Targeted ferroptotic potency of ferrous oxide nanoparticles-diethyldithiocarbamate nanocomplex on the metastatic liver cancer.

Abstract

Existing treatments are frequently ineffective in combating liver cancer (LC) due to its rapid growth, high metastatic potential, and chemoresistance. Thus, inducing ferroptosis, a new non-apoptotic regulated cell death-dependent massive iron overload-mediated lipid peroxidation, is an alternative effective approach for treating LC. The efficient trigger of ferroptosis requires blocking cellular antioxidant (anti-ferroptosis) response and selectivity to avoid harming other healthy tissues.

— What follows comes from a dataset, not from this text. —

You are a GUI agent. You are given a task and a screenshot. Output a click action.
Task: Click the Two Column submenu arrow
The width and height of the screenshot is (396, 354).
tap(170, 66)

In this study, green chemically synthesized ferrous oxide nanoparticles (F(II) NPs) were used for enhancing selective iron accumulation in tumor tissue, while diethyldithiocarbamate (DE) was for inhibiting the antioxidant system (glutathione and aldehyde dehydrogenase (ALDH) 2) which protects the tumor from damage-dependent lipid peroxides. Thus, F(II) NPs were used with DE as nanocomplex (DF(II) NPs) and its anti-LC activity compared to ferrous oxide DF(II). DF(II) NPs outperformed the typical complex of DF(II) in eradicating metastatic LC cells in HepG2 cells and a chemically induced metastatic LC animal model, as evidenced by flow cytometry, histological and immunohistochemical analyses, and α-fetoprotein depletion. The superior therapeutic potency-dependent ferroptotic activity of DF(II) NPs, attributed to their higher selective accumulation (∼77%) than DF(II) in tumor tissues (liver and lung), resulted in a strong elevation of cellular lipid peroxidation with extreme suppression of nuclear related factor 2 (Nrf2) transcriptional activity, glutathione (GSH), glutathione peroxidase 4, and ALDH2. Subsequently, a severe inhibition in the expression of oncogenes and metastatic cancer stem cell genes was recorded in DF(II) NPs-treated LC animal group. In contrast to DF(II), DF(II) NPs were able to normalize liver functions and did not show any variations in hematological and histological parameters in the blood and tissues of DF(II) NPs-treated normal mouse group. These findings validate the potency and safety of DF(II) nanocomplex as a promising nanodrug for combating metastatic LC.